(CBS) The House is attempting to put to a vote Tuesday evening their plan to reopen the government and extend the U.S. borrowing authority while making some modifications to the health care law. The measure would set down a marker that is different from a bipartisan deal negotiated by Senate leaders on Monday and is unlikely to receive any Democratic votes.
But there is uncertainty that the plan would have even enough Republican votes to pass, delaying some procedural measures Tuesday afternoon. "No decision has been made at this time," said a House GOP leadership aide Tuesday evening. "The elected leadership will meet soon."
The plan comes just one day before the U.S. borrowing authority is set to On Oct. 17, U.S. will have exhausted its borrowing authority and the government is in its fifteenth day of a partial government shutdown.
House Republican leaders began discussing their intent to counter the Senate plan Tuesday morning, and reshaped their proposal over the course of the day as they got feedback from rank-and-file Republicans.
The plan they put together throughout the course of the day Tuesday would lift the debt ceiling through Feb. 7 and fund the government through Dec. 15. The Senate plan proposed to reopen the government through Jan. 15, but two provisions of the Affordable Care Act - the individual mandate and a requirement that employers provide contraception coverage - take effect on Jan. 1. By forcing budget negotiations to conclude before the end of the year, they can still try to fight those two provisions.
The plan would not repeal a medical device tax for two years, which appeared to be a part of negotiations Monday morning, nor will it adopt a Senate provision that would delay for one year a special tax of $63 on all health insurance plans to help spread out the costs of giving insurance to the most ill Americans for the first time.

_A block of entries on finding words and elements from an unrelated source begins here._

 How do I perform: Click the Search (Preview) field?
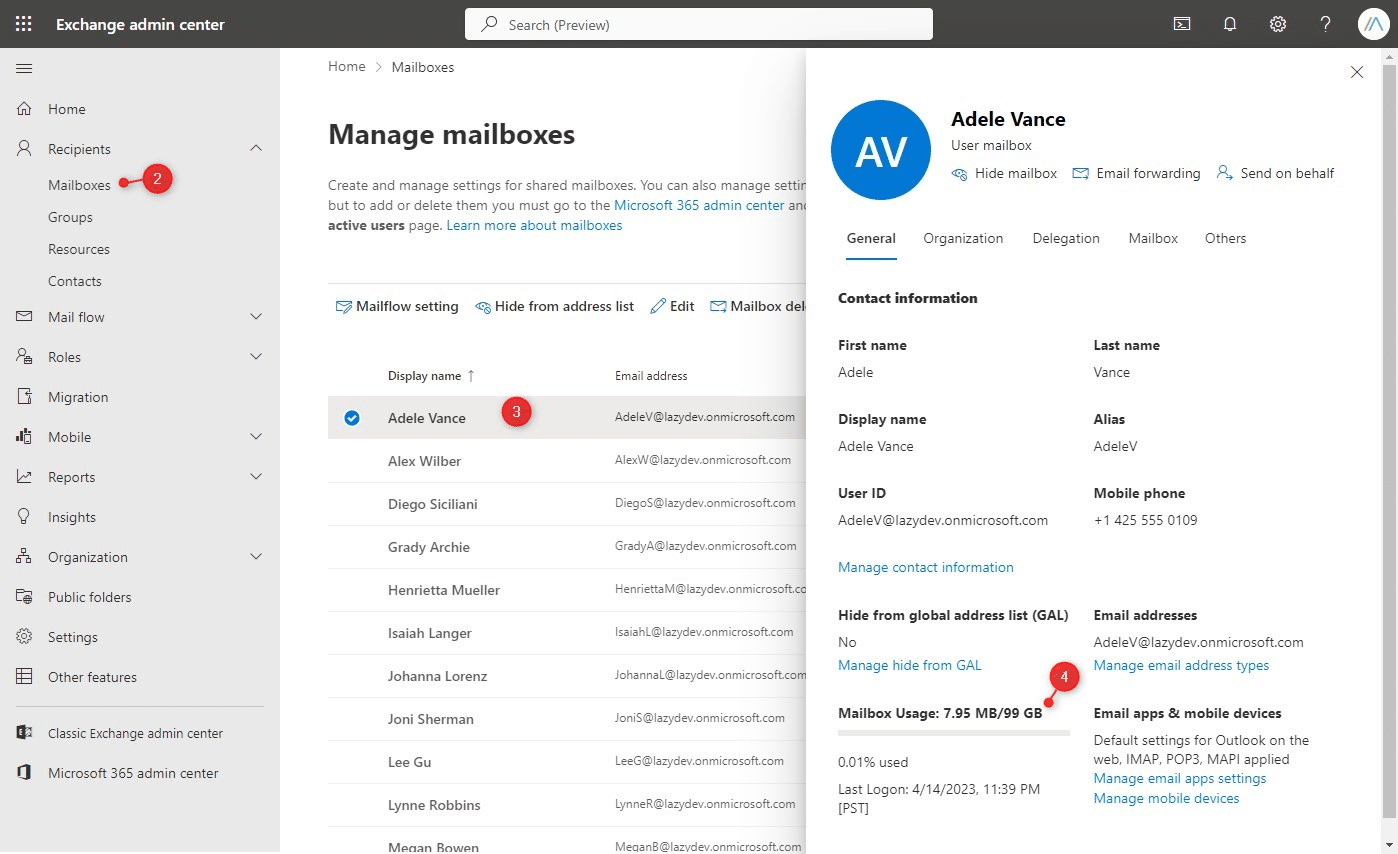698,24
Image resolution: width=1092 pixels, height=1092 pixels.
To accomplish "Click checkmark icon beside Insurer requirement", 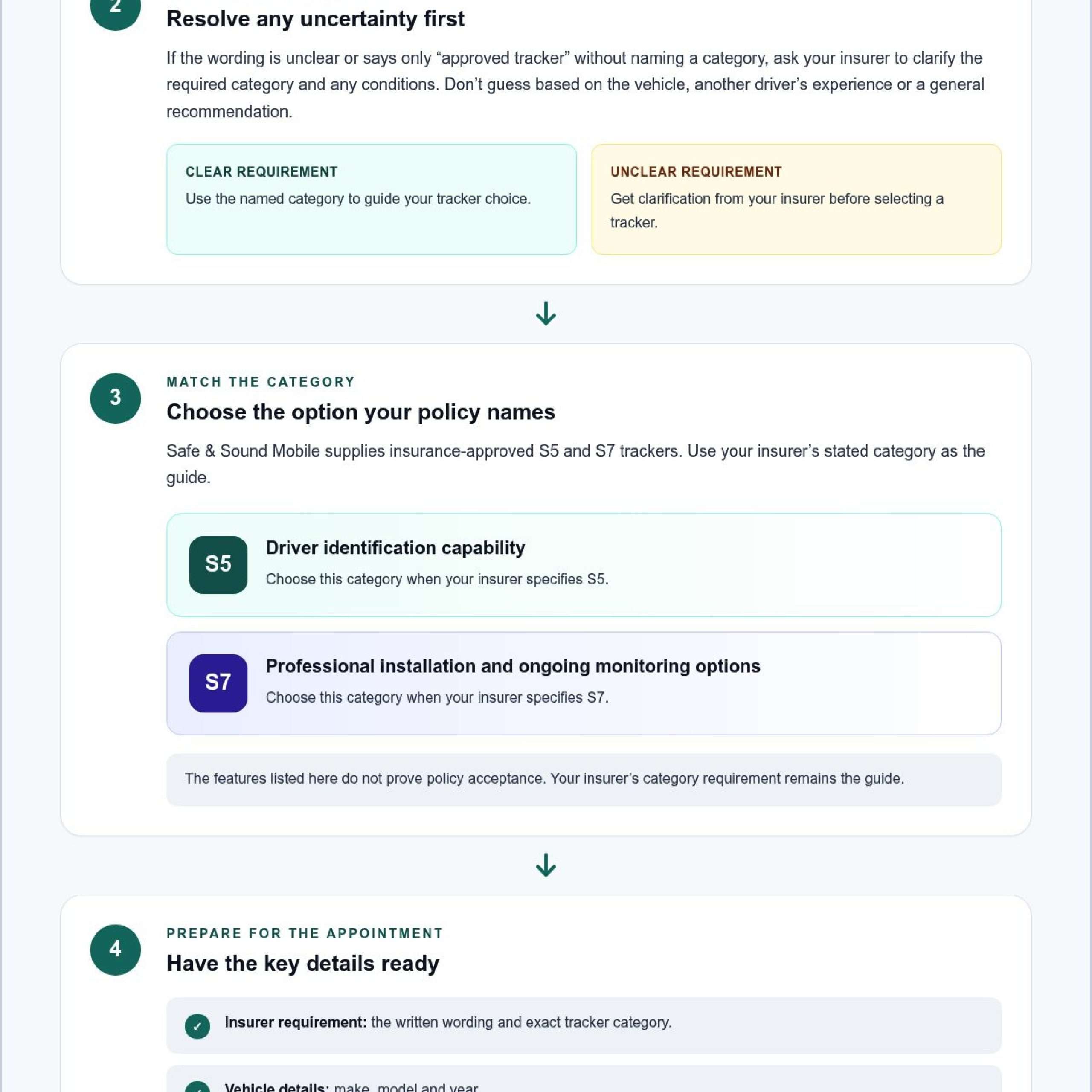I will tap(197, 1026).
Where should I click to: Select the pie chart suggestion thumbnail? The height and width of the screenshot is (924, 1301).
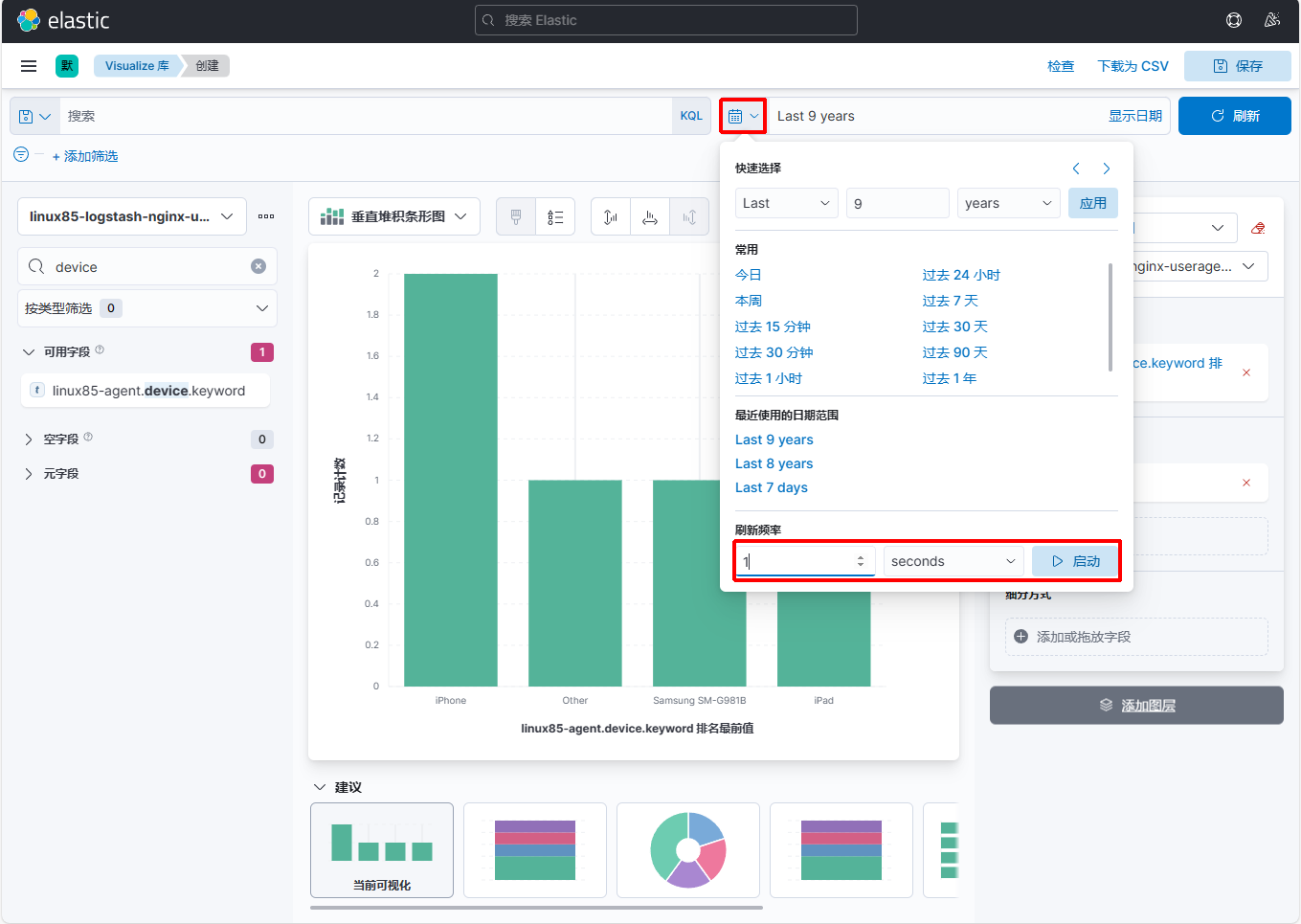688,849
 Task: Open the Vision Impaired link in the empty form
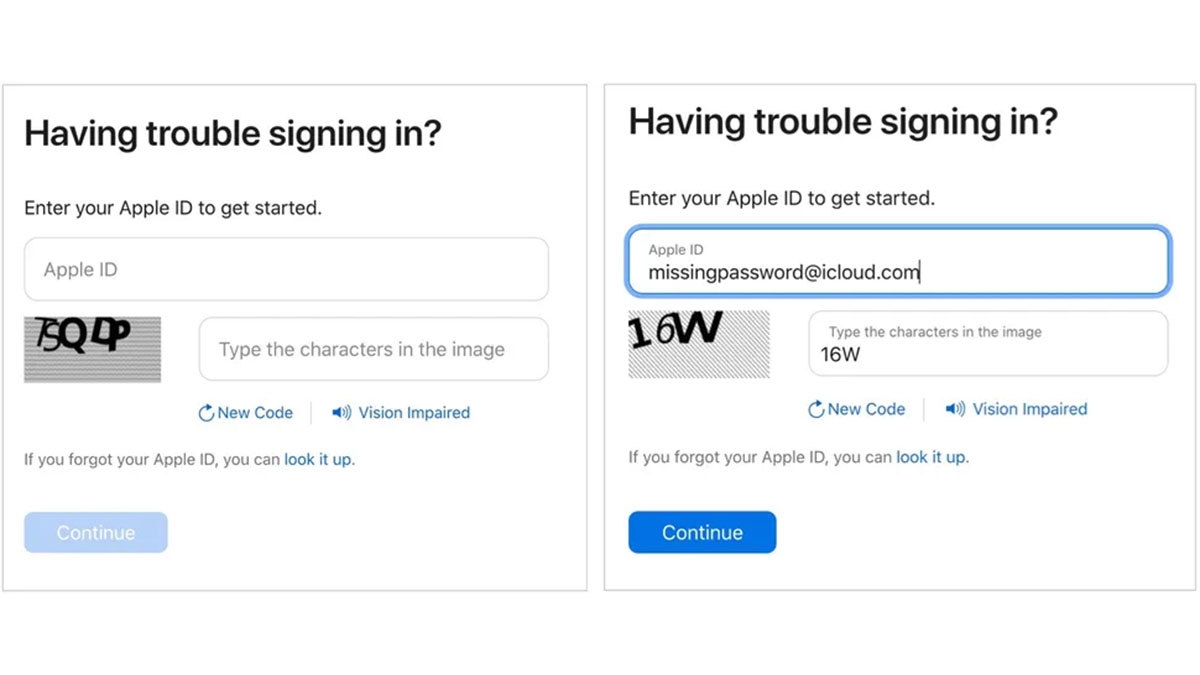pos(414,413)
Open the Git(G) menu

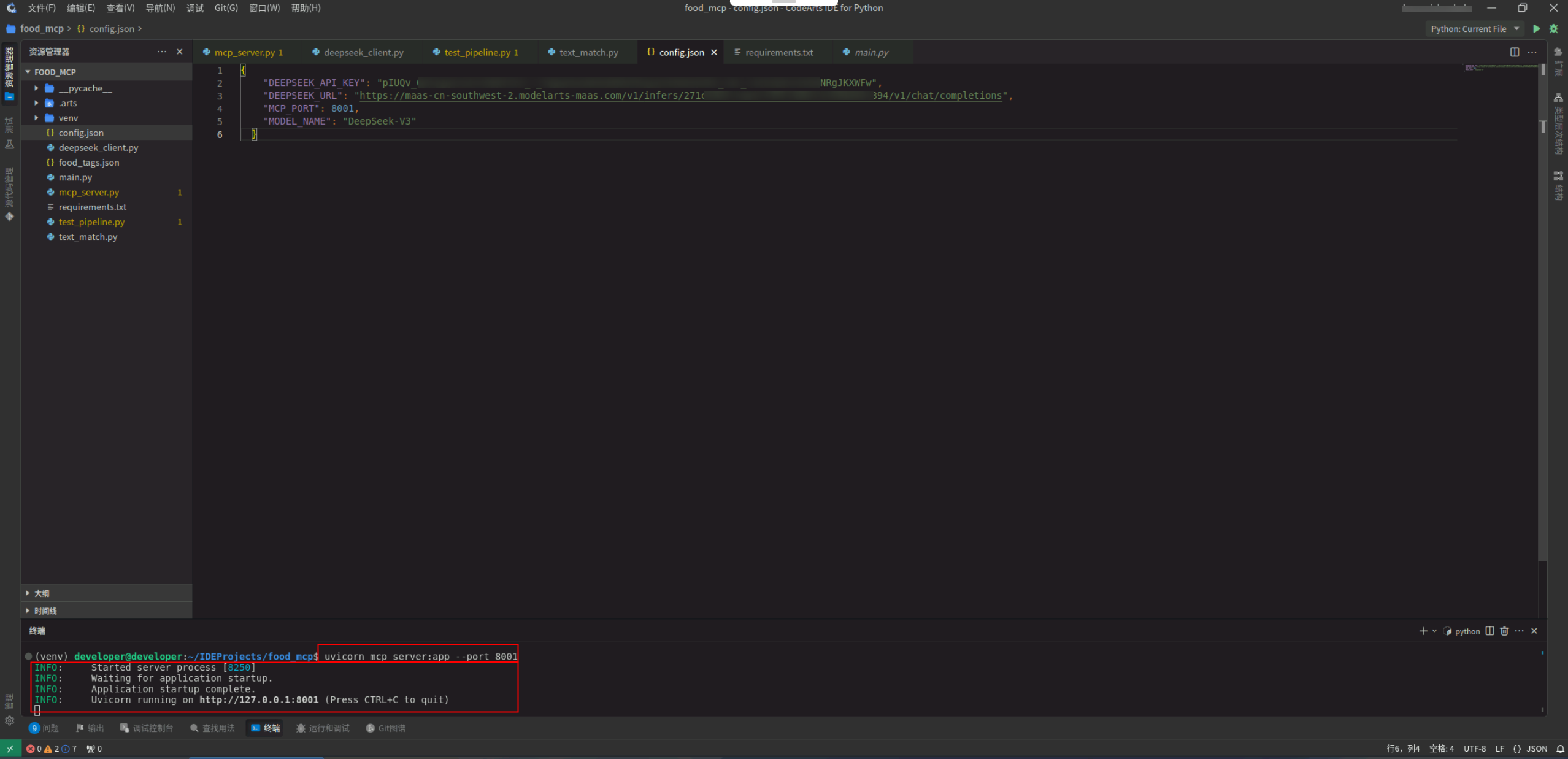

But the House plan would bar elected officials and staff in Washington, D.C. from receiving subsidies to buy health care on the exchanges, and it would bar the Treasury Department from using so-called "extraordinary measures" to extend to allow the government to manage its cash in such a way that it can keep paying bills for a period of time once the U.S. legally hits its cap on spending.
A Democratic aide told CBS News that extraordinary measures provision is a "poison pill" for Democrats. "They want to put on a prohibition on the treasury secretary and the president to use extraordinary means to stave off a default. No president or any secretary of the treasury has been constrained in that way. It is not a good thing," House Minority Leader Nancy Pelosi, D-Calif., told Bloomberg News.
After a meeting at the White House Tuesday afternoon, Pelosi told reporters that the emerging contours of the House plan were unacceptable to Democrats.
"If it is as it has been described they will have to do that with 100 percent Republican votes," she warned. "The bill that the Republicans are putting on the floor today is a decision to default. Now once they get over that, then we'll see what they send to the floor."
As the maneuvering continued Tuesday afternoon, the global rating agency Fitch said Tuesday that the United States' AAA credit rating is now under review for a downgrade.
"Although Fitch continues to believe that the debt ceiling will be raised soon, the political brinkmanship and reduced financing flexibility could increase the risk of a U.S. default," the firm said in a statement.
The statement also said, however, that "even if the debt limit is not raised before or shortly after 17 October, we assume there is sufficient political will and capacity to ensure that Treasury securities will continue to be honoured in full and on time."
In response, a Treasury spokesperson said, "The announcement reflects the urgency with which Congress should act to remove the threat of default hanging over the economy."
The Senate plan that had been discussed Monday was put on hold Tuesday afternoon by Minority Leader Mitch McConnell, R-Ky., in order to see if House Republicans could pass a plan first. If a competing House plan does not garner enough votes, a senior aide to McConnell told CBS News said, the Reid-McConnell plan would become much more attractive to Senate conservatives.
For now, though, Senate Republicans want to give the House time to work. Sen. Bob Corker, R-Tenn. said it makes sense to keep Senate negotiations on hold while the House works on its plan. The policy in the House plan seems sound, he said, and for timing purposes, it helps if the measure starts in the House.
"A good start to an ending would be the House sending something over," Corker said. "The question is, do they have 218 votes?"
Pressure is rising on Republicans as their poll numbers have grown worse with every day of the government shutdown. A new ABC News/Washington Post poll released Monday found that a new high of 74 percent of Americans disapprove of their handling of the budget crisis, up 11 points from a poll before the shutdown began. Only 53 percent of people surveyed disapprove of how President Obama has handled the situation, and 61 percent for Senate Democrats.